I have a huge dataset that does not fit in memory (150G) and I'm looking for the best way to work with it in pytorch. The dataset is composed of several .npz files of 10k samples each. I tried to build a Dataset class
class MyDataset(Dataset):
def __init__(self, path):
self.path = path
self.files = os.listdir(self.path)
self.file_length = {}
for f in self.files:
# Load file in as a nmap
d = np.load(os.path.join(self.path, f), mmap_mode='r')
self.file_length[f] = len(d['y'])
def __len__(self):
raise NotImplementedException()
def __getitem__(self, idx):
# Find the file where idx belongs to
count = 0
f_key = ''
local_idx = 0
for k in self.file_length:
if count < idx < count + self.file_length[k]:
f_key = k
local_idx = idx - count
break
else:
count += self.file_length[k]
# Open file as numpy.memmap
d = np.load(os.path.join(self.path, f_key), mmap_mode='r')
# Actually fetch the data
X = np.expand_dims(d['X'][local_idx], axis=1)
y = np.expand_dims((d['y'][local_idx] == 2).astype(np.float32), axis=1)
return X, y
but when a sample is actually fetched, it takes more than 30s.
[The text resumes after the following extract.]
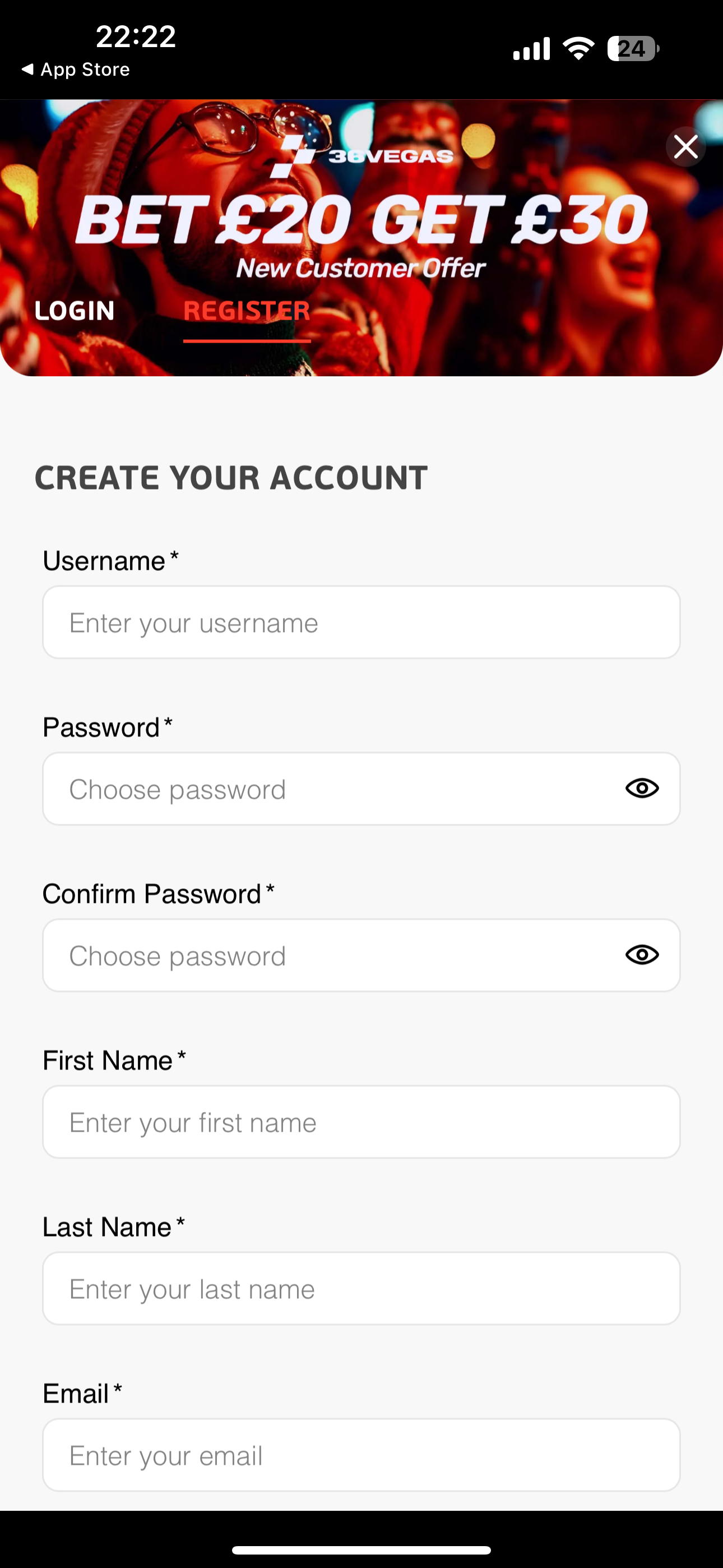Tap the cellular signal strength icon
723x1568 pixels.
click(x=531, y=49)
It looks like the entire .npz is opened, stocked in RAM and it accessed the right index.
How to be more efficient ?
EDIT
It appears to be a misunderstading of .npz files see post, but is there a better approach ?
SOLUTION PROPOSAL
As proposed by @covariantmonkey, lmdb can be a good choice. For now, as the problem comes from .npz files and not memmap, I remodelled my dataset by splitting .npz packages files into several .npy files. I can now use the same logic where memmap makes all sense and is really fast (several ms to load a sample).